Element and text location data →
--------------------------------------------------

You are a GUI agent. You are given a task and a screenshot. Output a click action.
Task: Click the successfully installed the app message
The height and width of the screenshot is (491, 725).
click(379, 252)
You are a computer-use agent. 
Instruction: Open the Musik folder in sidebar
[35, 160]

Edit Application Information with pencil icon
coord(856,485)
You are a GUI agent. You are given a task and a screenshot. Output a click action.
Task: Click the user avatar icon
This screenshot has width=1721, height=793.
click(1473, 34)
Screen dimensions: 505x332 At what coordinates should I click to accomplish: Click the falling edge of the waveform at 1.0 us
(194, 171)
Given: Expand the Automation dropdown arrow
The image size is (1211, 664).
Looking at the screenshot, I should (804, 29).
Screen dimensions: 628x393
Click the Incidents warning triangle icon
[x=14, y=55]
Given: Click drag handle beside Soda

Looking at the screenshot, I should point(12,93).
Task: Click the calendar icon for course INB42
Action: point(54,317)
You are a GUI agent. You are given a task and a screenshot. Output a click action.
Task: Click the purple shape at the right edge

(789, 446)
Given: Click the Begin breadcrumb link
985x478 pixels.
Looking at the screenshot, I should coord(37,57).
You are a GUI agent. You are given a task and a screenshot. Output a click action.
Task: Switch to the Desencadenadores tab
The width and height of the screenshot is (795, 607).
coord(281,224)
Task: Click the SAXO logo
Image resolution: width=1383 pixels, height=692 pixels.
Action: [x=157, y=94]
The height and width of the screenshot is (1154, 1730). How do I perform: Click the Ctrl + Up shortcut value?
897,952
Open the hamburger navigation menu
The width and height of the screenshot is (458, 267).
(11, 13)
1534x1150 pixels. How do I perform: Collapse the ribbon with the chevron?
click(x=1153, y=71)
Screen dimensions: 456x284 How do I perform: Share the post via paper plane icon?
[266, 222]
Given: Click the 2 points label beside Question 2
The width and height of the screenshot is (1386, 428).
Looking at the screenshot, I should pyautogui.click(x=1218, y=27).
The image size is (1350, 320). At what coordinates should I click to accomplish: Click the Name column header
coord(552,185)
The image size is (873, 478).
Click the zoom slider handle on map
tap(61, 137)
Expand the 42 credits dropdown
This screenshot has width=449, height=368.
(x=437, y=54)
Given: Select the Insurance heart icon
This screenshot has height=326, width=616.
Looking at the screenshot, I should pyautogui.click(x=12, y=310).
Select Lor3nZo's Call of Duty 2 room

--------------------------------------------------

Exercise → Reproduce each row above word for word, keeping every line unchanged.

Solution to the exercise →
You are a GUI agent. You are given a task and a screenshot. Output a click action.
Task: Click the successfully installed the app message
The height and width of the screenshot is (491, 725).
click(379, 252)
You are a computer-use agent. 
Instruction: Open the Musik folder in sidebar
[35, 160]

Edit Application Information with pencil icon
coord(856,485)
You are a GUI agent. You are given a task and a screenshot. Output a click action.
Task: Click the user avatar icon
This screenshot has width=1721, height=793.
click(1473, 34)
Screen dimensions: 505x332 At what coordinates should I click to accomplish: Click the falling edge of the waveform at 1.0 us
(194, 171)
Given: Expand the Automation dropdown arrow
The image size is (1211, 664).
Looking at the screenshot, I should (804, 29).
Screen dimensions: 628x393
Click the Incidents warning triangle icon
[x=14, y=55]
Given: Click drag handle beside Soda

Looking at the screenshot, I should point(12,93).
Task: Click the calendar icon for course INB42
Action: point(54,317)
You are a GUI agent. You are given a task and a screenshot. Output a click action.
Task: Click the purple shape at the right edge

(789, 446)
Given: Click the Begin breadcrumb link
985x478 pixels.
Looking at the screenshot, I should coord(37,57).
You are a GUI agent. You are given a task and a screenshot. Output a click action.
Task: Switch to the Desencadenadores tab
The width and height of the screenshot is (795, 607).
coord(281,224)
Task: Click the SAXO logo
Image resolution: width=1383 pixels, height=692 pixels.
Action: [x=157, y=94]
The height and width of the screenshot is (1154, 1730). How do I perform: Click the Ctrl + Up shortcut value?
897,952
Open the hamburger navigation menu
The width and height of the screenshot is (458, 267).
(11, 13)
1534x1150 pixels. How do I perform: Collapse the ribbon with the chevron?
click(x=1153, y=71)
Screen dimensions: 456x284 How do I perform: Share the post via paper plane icon?
[266, 222]
Given: Click the 2 points label beside Question 2
The width and height of the screenshot is (1386, 428).
Looking at the screenshot, I should pyautogui.click(x=1218, y=27).
The image size is (1350, 320). At what coordinates should I click to accomplish: Click the Name column header
coord(552,185)
The image size is (873, 478).
Click the zoom slider handle on map
tap(61, 137)
Expand the 42 credits dropdown
This screenshot has width=449, height=368.
(x=437, y=54)
Given: Select the Insurance heart icon
This screenshot has height=326, width=616.
Looking at the screenshot, I should pyautogui.click(x=12, y=310).
Select Lor3nZo's Call of Duty 2 room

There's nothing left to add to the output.